In the 2013-2014 school year, Quest Early College HS adopted the widely used grading system of numbers.

  • 90–100 – A
  • 89–80 – B
  • 79–70 – C (70 is the lowest acceptable score because of higher standards set for QECHS students)
  • 69 and below – F
  • 0 – No assignment turned in to grade

Integrated classes[edit]

Different traditional subjects such as English, history, math, and science are integrated into many parts of the Quest curriculum.

Some integrations are as follows:

  • English and History create Humanitites course.
  • Other subjects, such as technology and art, are also integrated into core classes, eliminating the need for separate classes for these areas of study.
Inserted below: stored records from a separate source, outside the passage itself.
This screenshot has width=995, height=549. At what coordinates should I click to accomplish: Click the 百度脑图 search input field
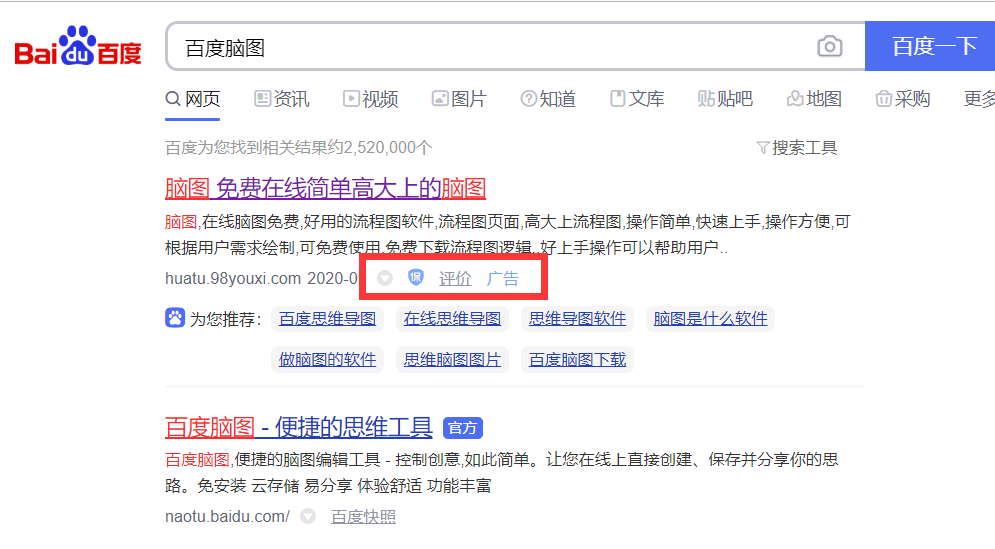coord(490,47)
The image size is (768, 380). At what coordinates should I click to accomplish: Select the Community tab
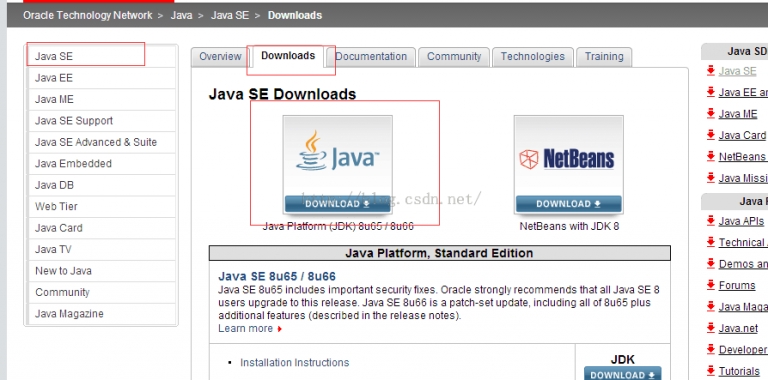pos(454,57)
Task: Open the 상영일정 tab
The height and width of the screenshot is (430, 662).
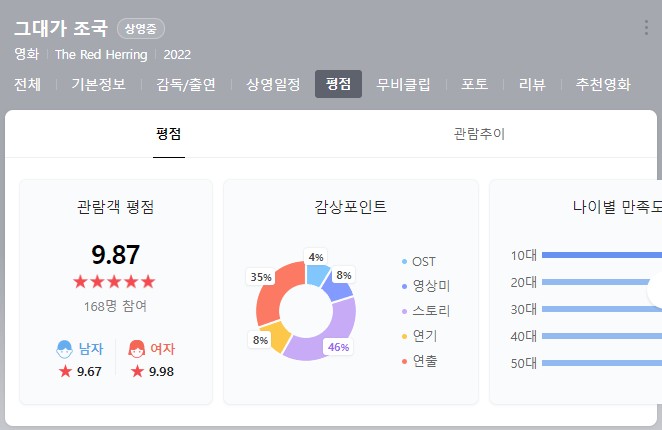Action: (273, 85)
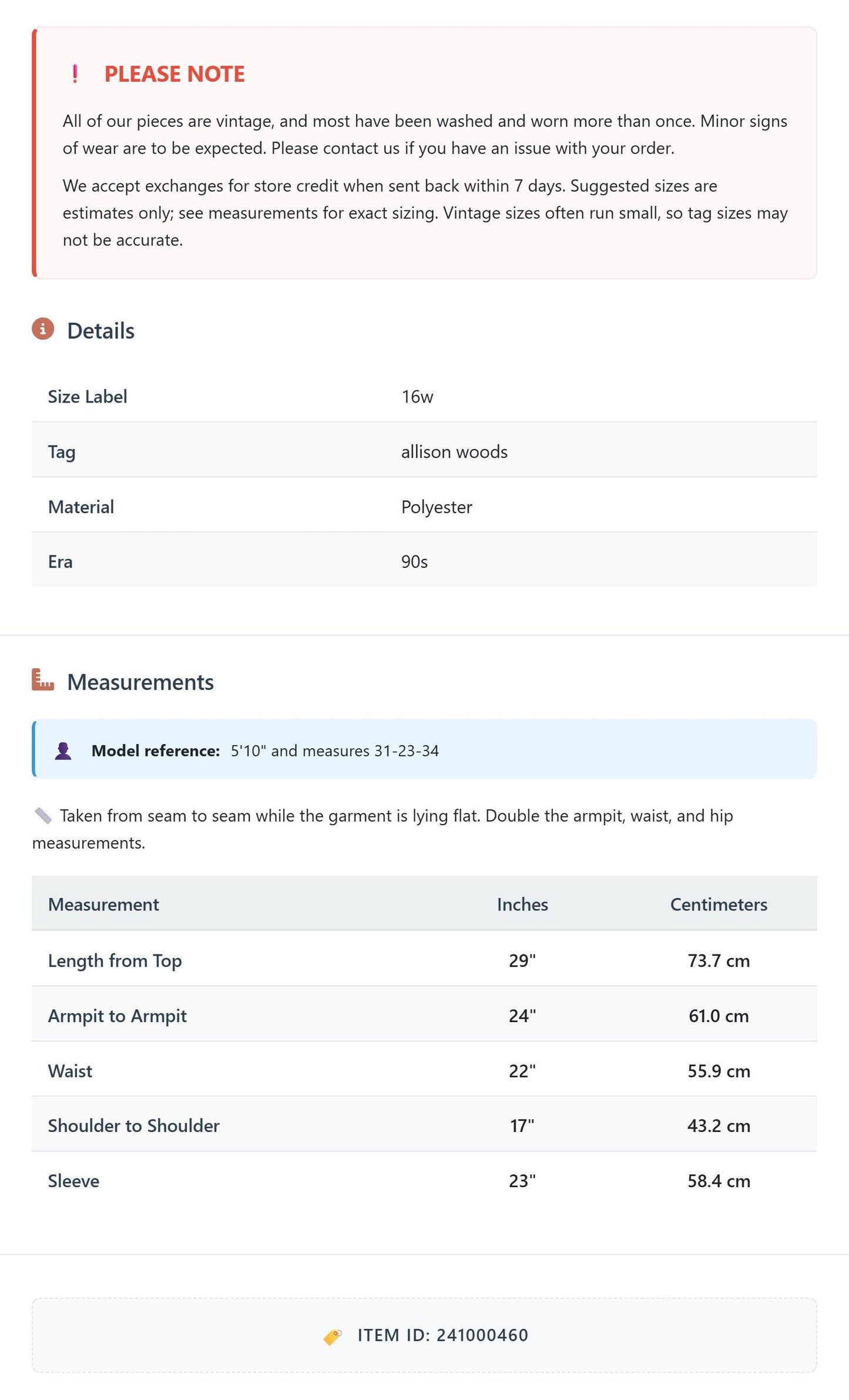
Task: Click the Waist 55.9 cm value
Action: [719, 1071]
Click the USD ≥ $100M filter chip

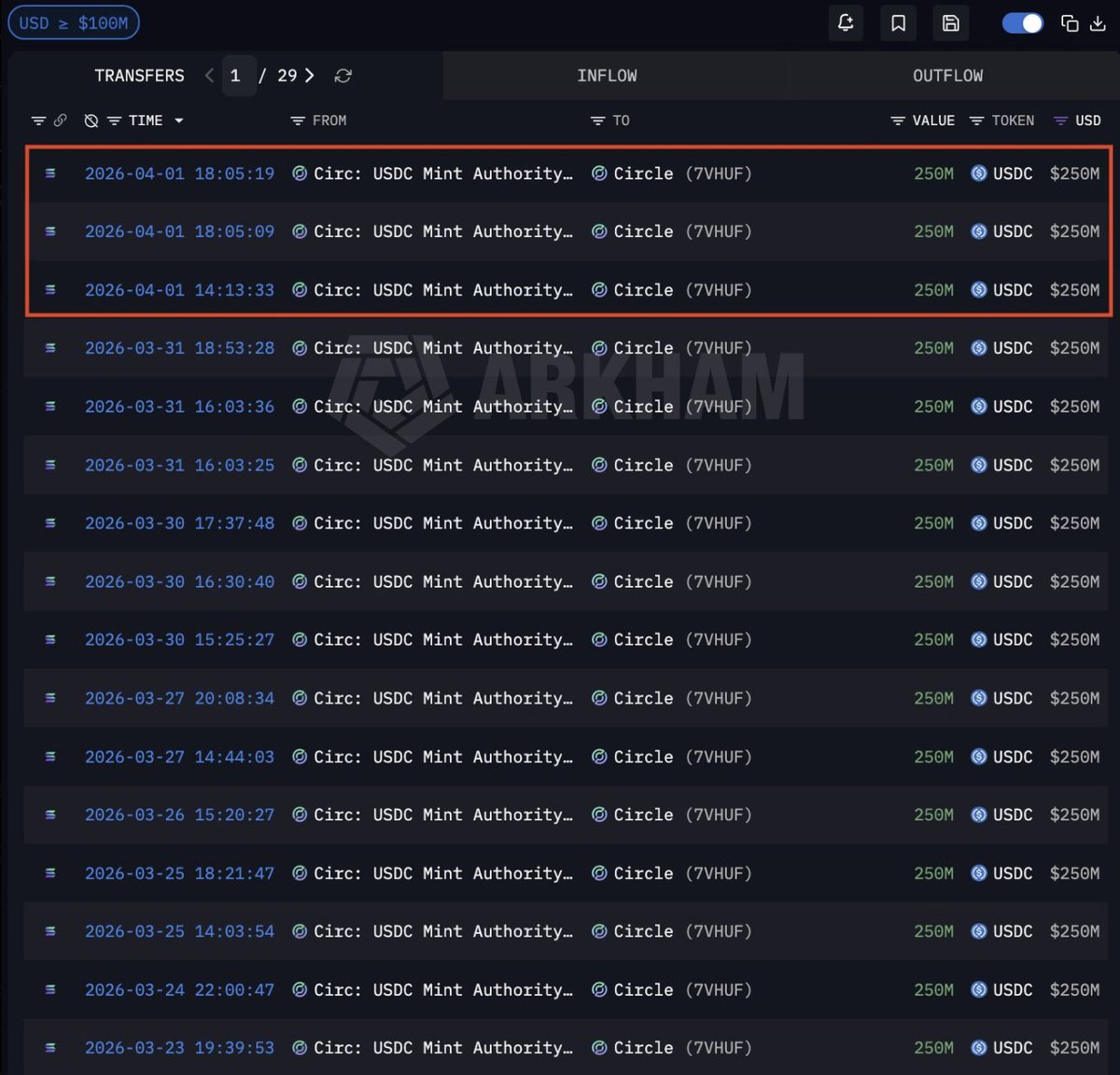point(74,23)
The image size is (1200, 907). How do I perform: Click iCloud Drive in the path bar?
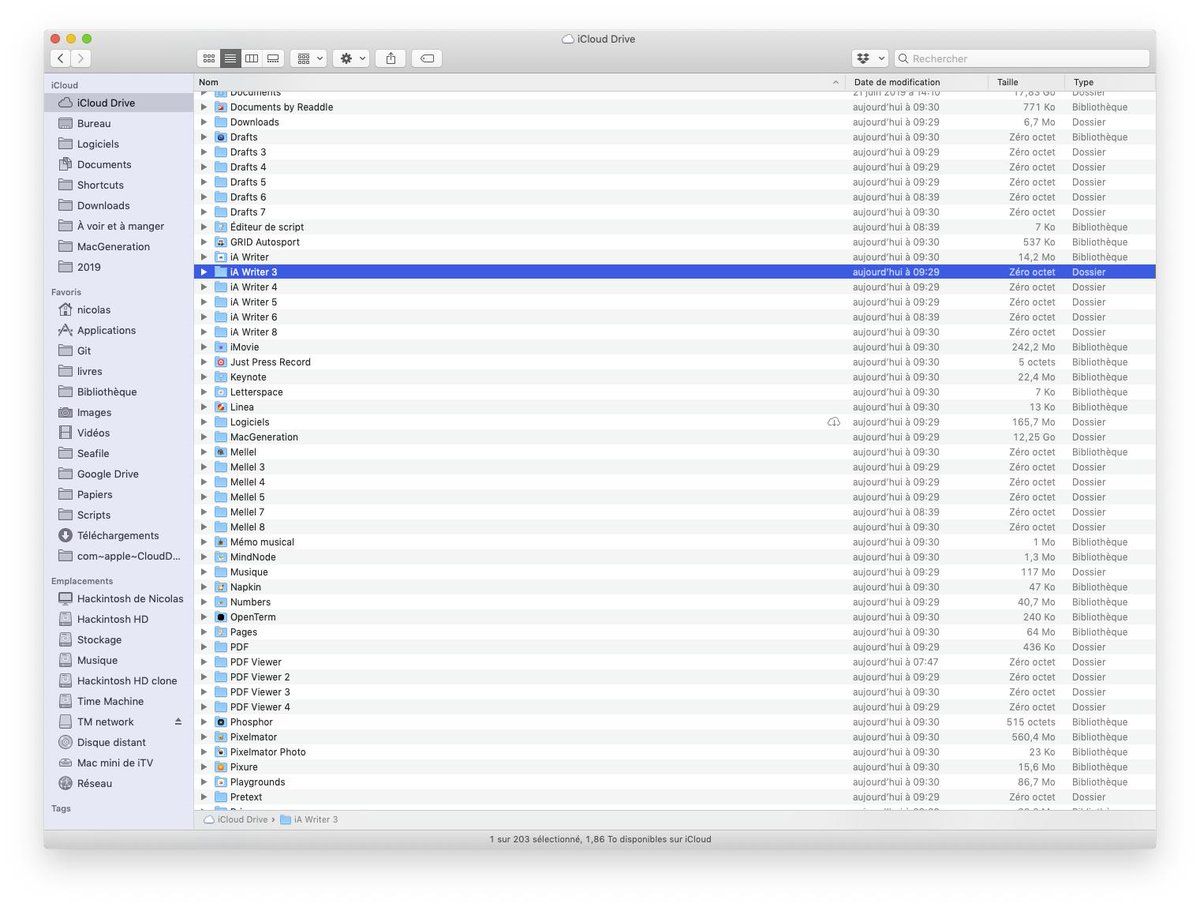tap(242, 819)
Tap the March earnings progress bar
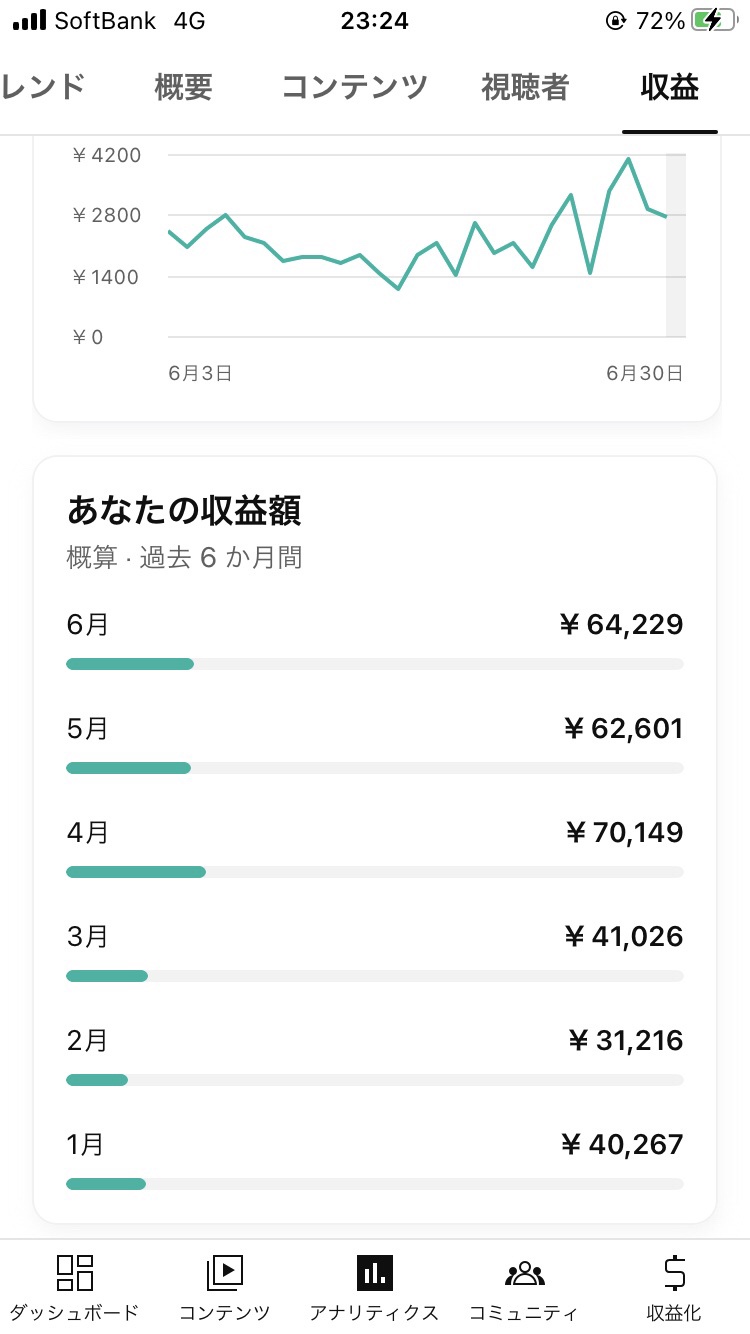This screenshot has width=750, height=1334. pos(374,976)
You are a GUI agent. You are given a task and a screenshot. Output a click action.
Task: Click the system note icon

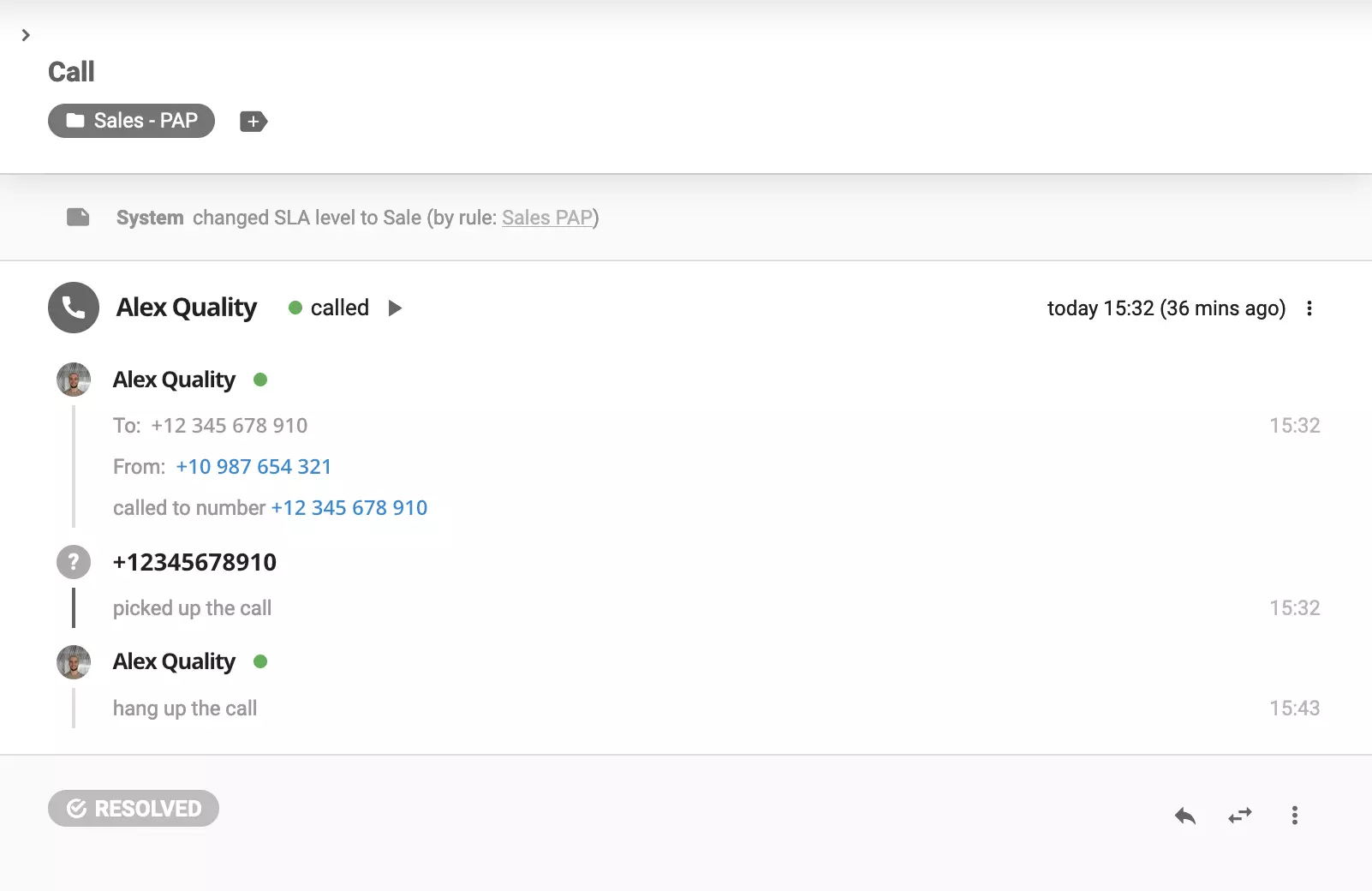(x=78, y=217)
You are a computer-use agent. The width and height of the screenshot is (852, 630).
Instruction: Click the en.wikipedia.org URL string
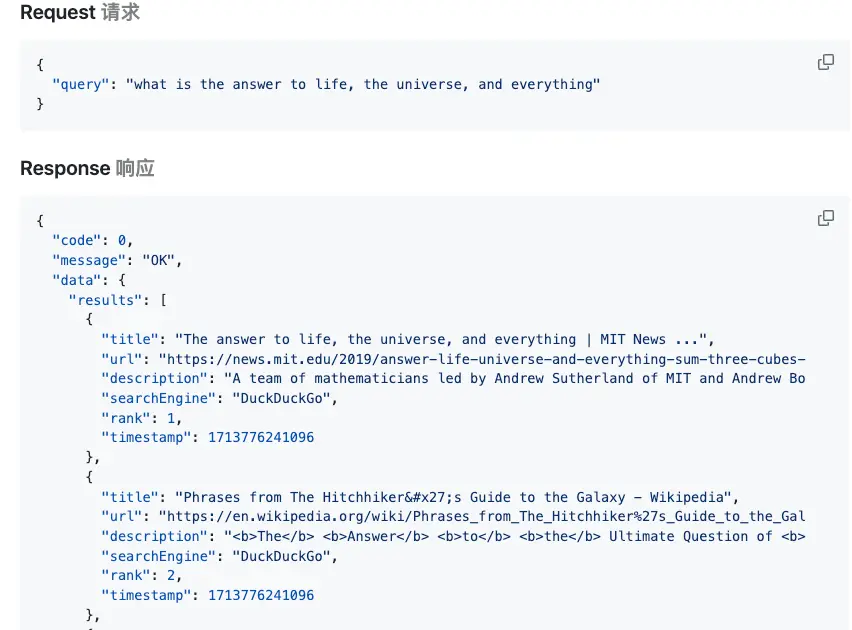[x=482, y=516]
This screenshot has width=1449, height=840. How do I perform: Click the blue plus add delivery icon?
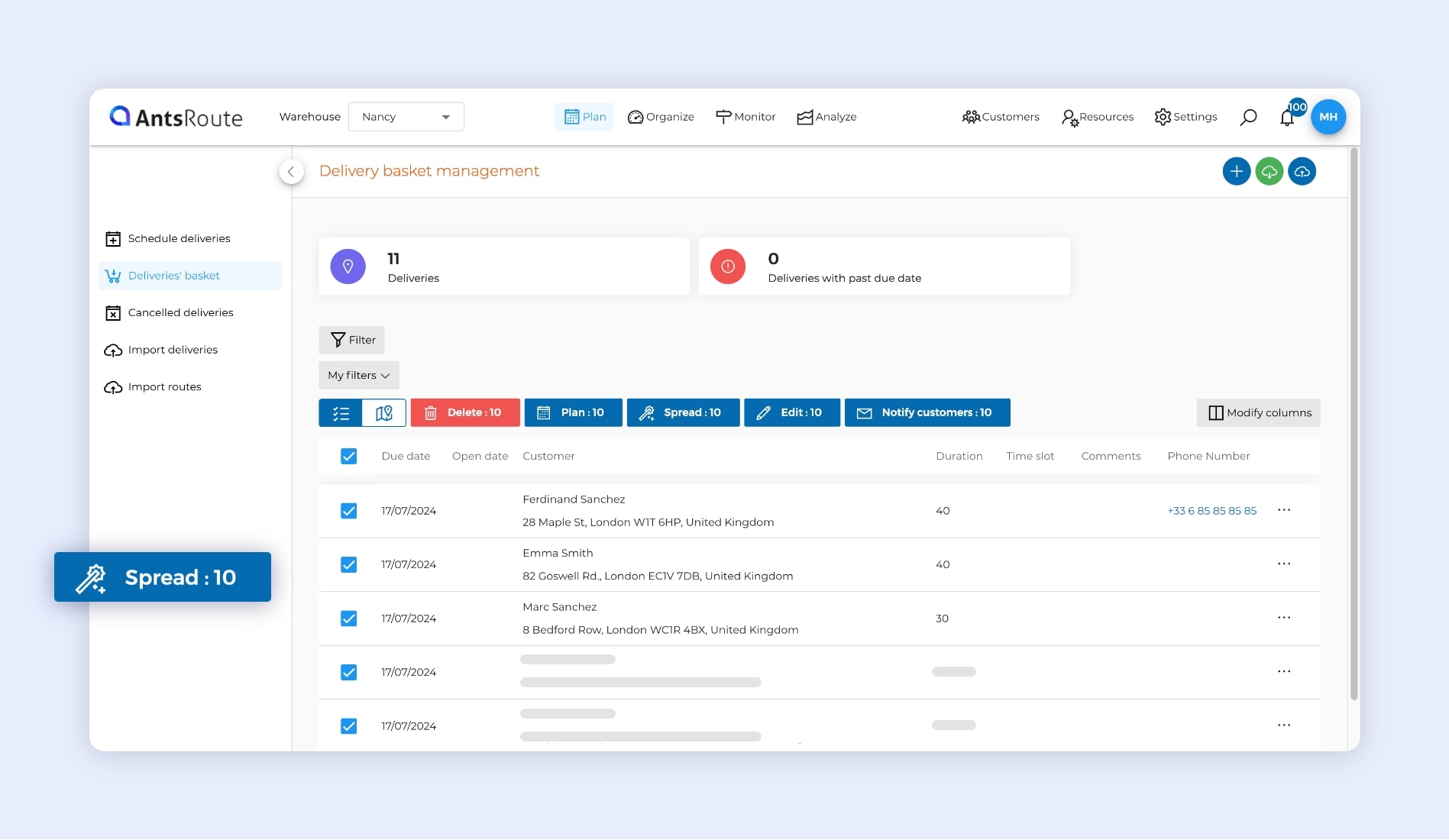[x=1236, y=171]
Integrated classes are taught as one class. Each subject is taught hand in hand, used to complement the other. For example, while studying ancient Greece in the history portion of Humanities, students will write a number of papers on various subjects pertaining to Greece that will be submitted to the English teacher for English credit, as well as History credit. They might also do an art project about Greece using the computer to receive art and technology credits within the same Humanities class.

Every student at Quest has a Humanities class corresponding to his or her grade level. All students also have to participate in Wellness to achieve their physical education credit, divided into Strength Activities, Cardio Activities, Social Activities, and Skill Activities. Wellness activities can range from dodgeball, team handball, walking, ping pong to even Dance Dance Revolution and Wii Fit/Wii Sports.


In the 2013-14 school year, Quest became an official AVID school. It was decided that incoming Freshmen and Sophomores were required to take a full course of AVID-based curriculum. In this course, students are taught various organization techniques and academic note-taking, strategies, skills, and goal setting.